*** Block opens ***

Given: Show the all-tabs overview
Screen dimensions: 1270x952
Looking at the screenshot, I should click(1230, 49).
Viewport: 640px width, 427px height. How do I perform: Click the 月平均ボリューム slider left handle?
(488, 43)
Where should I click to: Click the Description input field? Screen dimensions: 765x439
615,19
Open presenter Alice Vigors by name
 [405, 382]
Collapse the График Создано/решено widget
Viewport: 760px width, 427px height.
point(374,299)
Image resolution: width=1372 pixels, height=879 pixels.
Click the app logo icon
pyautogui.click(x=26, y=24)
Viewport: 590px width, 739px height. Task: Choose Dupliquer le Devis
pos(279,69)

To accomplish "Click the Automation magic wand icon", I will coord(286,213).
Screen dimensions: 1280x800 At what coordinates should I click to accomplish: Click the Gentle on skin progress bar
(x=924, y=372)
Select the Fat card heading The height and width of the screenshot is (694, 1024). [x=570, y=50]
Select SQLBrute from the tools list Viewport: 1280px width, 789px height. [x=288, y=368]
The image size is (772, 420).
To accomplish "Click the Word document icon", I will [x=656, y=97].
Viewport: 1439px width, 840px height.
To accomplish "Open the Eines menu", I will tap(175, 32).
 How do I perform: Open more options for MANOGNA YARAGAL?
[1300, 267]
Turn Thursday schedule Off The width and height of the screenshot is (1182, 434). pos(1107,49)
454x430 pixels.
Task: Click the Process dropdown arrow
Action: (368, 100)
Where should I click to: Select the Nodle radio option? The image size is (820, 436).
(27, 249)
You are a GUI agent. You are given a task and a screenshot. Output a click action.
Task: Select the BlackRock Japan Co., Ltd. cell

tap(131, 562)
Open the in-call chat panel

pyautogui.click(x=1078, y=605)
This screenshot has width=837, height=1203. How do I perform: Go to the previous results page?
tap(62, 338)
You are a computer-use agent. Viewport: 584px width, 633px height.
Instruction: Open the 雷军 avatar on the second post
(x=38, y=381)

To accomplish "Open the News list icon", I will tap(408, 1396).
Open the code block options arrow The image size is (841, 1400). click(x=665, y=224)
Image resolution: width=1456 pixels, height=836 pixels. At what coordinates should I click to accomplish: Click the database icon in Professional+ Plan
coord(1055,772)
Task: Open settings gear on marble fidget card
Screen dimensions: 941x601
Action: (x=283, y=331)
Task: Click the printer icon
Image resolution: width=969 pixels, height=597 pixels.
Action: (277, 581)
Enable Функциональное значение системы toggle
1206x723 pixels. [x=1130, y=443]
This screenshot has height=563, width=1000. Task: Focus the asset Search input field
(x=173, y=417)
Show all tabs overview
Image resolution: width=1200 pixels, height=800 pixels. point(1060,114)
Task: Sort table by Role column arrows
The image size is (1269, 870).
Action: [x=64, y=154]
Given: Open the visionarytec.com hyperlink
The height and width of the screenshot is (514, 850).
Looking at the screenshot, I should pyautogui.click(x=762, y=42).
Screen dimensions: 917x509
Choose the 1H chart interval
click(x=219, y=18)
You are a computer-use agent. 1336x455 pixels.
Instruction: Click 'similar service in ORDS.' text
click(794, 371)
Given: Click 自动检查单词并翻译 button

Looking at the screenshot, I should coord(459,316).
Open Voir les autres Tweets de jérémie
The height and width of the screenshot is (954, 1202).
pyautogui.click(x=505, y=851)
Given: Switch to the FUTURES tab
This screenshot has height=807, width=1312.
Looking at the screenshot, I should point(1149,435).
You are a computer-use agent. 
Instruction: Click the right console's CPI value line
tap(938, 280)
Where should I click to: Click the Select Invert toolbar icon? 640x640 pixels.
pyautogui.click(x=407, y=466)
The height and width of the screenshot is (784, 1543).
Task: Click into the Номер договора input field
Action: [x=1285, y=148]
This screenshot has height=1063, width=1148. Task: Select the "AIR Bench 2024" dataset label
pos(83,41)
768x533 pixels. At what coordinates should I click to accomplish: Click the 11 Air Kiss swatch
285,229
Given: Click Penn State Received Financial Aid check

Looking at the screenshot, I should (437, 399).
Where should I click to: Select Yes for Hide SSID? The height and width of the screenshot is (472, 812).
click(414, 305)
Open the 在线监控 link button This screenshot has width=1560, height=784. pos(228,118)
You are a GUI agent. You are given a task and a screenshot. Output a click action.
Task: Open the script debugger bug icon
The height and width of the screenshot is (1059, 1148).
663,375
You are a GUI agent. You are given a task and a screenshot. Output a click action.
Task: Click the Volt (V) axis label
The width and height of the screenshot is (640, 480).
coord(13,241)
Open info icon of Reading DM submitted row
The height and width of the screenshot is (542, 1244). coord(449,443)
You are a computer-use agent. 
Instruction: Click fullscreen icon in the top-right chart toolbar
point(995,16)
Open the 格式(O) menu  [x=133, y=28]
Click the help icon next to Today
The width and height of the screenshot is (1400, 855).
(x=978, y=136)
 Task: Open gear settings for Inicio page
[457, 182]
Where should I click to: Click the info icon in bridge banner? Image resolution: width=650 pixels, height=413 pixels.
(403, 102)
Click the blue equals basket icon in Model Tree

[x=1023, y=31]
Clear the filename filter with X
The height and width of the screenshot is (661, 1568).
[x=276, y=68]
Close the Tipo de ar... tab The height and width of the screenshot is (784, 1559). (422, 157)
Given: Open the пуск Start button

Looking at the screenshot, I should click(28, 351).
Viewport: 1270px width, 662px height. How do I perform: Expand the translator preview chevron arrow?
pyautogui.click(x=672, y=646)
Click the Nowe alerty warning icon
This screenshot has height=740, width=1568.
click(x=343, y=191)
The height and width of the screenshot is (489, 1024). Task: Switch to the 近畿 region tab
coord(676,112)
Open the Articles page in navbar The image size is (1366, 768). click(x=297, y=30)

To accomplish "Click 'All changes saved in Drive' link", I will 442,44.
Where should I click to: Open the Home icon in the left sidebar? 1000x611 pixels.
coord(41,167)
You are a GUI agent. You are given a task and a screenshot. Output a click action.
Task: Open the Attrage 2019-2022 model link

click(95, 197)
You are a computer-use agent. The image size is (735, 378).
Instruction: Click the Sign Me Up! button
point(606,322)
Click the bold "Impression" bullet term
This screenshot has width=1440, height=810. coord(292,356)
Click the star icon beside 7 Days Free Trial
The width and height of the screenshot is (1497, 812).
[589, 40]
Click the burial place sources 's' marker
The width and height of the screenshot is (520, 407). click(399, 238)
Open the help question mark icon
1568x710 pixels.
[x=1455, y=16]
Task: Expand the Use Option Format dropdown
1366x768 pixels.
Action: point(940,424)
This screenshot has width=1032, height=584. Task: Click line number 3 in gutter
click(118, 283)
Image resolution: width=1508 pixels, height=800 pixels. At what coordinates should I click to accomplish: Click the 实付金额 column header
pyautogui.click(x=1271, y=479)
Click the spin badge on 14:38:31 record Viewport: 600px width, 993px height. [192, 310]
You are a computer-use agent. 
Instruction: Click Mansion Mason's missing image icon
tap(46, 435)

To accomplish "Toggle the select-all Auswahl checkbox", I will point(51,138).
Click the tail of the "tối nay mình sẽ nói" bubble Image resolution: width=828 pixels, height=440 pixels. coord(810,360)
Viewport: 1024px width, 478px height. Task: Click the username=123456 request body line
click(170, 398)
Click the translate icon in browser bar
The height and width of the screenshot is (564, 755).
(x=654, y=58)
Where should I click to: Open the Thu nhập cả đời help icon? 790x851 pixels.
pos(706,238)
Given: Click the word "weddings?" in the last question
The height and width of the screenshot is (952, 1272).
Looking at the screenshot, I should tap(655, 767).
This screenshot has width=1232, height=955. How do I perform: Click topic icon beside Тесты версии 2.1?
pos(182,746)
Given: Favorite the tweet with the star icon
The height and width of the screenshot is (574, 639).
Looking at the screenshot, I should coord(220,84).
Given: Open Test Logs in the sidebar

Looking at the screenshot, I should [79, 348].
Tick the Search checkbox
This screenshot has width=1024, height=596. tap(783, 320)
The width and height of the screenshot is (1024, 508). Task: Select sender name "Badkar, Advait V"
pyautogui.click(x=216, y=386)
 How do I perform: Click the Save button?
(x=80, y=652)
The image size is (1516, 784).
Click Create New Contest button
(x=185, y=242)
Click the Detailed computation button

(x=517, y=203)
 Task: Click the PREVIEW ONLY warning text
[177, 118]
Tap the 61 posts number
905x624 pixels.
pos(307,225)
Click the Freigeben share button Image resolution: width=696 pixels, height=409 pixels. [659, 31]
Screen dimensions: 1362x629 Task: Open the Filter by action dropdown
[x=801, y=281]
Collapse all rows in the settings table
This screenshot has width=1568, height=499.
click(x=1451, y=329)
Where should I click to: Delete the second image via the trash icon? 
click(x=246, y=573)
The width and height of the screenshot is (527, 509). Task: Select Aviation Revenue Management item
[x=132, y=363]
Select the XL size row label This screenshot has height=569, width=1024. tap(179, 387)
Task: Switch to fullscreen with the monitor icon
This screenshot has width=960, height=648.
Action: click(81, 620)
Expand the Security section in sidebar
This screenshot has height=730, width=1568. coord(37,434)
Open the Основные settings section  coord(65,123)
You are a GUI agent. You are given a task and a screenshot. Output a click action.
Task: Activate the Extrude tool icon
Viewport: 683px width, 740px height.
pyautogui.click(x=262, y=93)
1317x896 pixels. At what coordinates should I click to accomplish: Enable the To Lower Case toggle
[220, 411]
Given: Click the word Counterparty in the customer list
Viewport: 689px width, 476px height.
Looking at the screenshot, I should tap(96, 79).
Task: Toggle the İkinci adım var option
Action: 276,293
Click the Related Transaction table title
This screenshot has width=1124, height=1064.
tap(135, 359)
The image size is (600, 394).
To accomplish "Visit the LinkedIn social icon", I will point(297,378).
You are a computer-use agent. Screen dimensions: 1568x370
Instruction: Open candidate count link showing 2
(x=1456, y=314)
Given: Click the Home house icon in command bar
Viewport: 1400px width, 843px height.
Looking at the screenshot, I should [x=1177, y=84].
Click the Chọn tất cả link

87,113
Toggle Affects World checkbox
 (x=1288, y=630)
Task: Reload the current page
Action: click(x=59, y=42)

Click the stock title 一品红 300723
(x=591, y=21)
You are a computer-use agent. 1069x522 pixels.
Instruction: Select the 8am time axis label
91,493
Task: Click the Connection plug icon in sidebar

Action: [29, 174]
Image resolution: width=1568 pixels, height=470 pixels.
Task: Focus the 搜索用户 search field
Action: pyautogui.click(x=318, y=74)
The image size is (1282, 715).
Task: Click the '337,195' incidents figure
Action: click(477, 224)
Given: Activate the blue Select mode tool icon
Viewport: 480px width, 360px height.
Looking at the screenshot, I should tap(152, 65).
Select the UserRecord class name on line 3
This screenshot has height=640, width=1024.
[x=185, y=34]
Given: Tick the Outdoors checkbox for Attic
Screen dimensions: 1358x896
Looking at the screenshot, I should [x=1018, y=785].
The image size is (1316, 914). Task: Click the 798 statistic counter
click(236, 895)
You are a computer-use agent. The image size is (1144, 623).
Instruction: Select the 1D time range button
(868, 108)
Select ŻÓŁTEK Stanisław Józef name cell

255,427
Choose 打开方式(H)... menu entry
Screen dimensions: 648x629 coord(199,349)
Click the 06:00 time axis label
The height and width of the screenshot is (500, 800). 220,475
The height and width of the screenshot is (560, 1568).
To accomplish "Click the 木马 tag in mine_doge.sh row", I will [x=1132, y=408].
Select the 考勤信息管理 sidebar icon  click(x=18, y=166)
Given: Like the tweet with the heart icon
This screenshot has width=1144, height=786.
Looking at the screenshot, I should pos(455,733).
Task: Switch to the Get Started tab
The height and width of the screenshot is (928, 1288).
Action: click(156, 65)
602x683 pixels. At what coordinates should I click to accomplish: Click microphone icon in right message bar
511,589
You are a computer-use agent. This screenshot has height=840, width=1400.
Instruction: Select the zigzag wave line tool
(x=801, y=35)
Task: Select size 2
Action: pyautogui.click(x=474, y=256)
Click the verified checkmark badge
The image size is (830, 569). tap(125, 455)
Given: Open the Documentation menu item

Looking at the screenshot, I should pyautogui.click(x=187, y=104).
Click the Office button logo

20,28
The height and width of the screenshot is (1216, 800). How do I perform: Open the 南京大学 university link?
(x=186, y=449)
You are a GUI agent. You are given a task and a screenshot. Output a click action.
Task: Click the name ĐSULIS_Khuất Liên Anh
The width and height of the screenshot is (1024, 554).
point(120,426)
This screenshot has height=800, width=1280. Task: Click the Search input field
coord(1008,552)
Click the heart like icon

*** Block closes ***

Retype the entries above exactly, but only from the line containing "Click the bold" through the line containing "the last question", both included.

Click the bold "Impression" bullet term
This screenshot has width=1440, height=810. coord(292,356)
Click the star icon beside 7 Days Free Trial
The width and height of the screenshot is (1497, 812).
[589, 40]
Click the burial place sources 's' marker
The width and height of the screenshot is (520, 407). click(399, 238)
Open the help question mark icon
1568x710 pixels.
[x=1455, y=16]
Task: Expand the Use Option Format dropdown
1366x768 pixels.
Action: point(940,424)
This screenshot has width=1032, height=584. Task: Click line number 3 in gutter
click(118, 283)
Image resolution: width=1508 pixels, height=800 pixels. At what coordinates should I click to accomplish: Click the 实付金额 column header
pyautogui.click(x=1271, y=479)
Click the spin badge on 14:38:31 record Viewport: 600px width, 993px height. [192, 310]
You are a computer-use agent. 
Instruction: Click Mansion Mason's missing image icon
tap(46, 435)

To accomplish "Toggle the select-all Auswahl checkbox", I will point(51,138).
Click the tail of the "tối nay mình sẽ nói" bubble Image resolution: width=828 pixels, height=440 pixels. coord(810,360)
Viewport: 1024px width, 478px height. Task: Click the username=123456 request body line
click(170, 398)
Click the translate icon in browser bar
The height and width of the screenshot is (564, 755).
(x=654, y=58)
Where should I click to: Open the Thu nhập cả đời help icon? 790x851 pixels.
pos(706,238)
Given: Click the word "weddings?" in the last question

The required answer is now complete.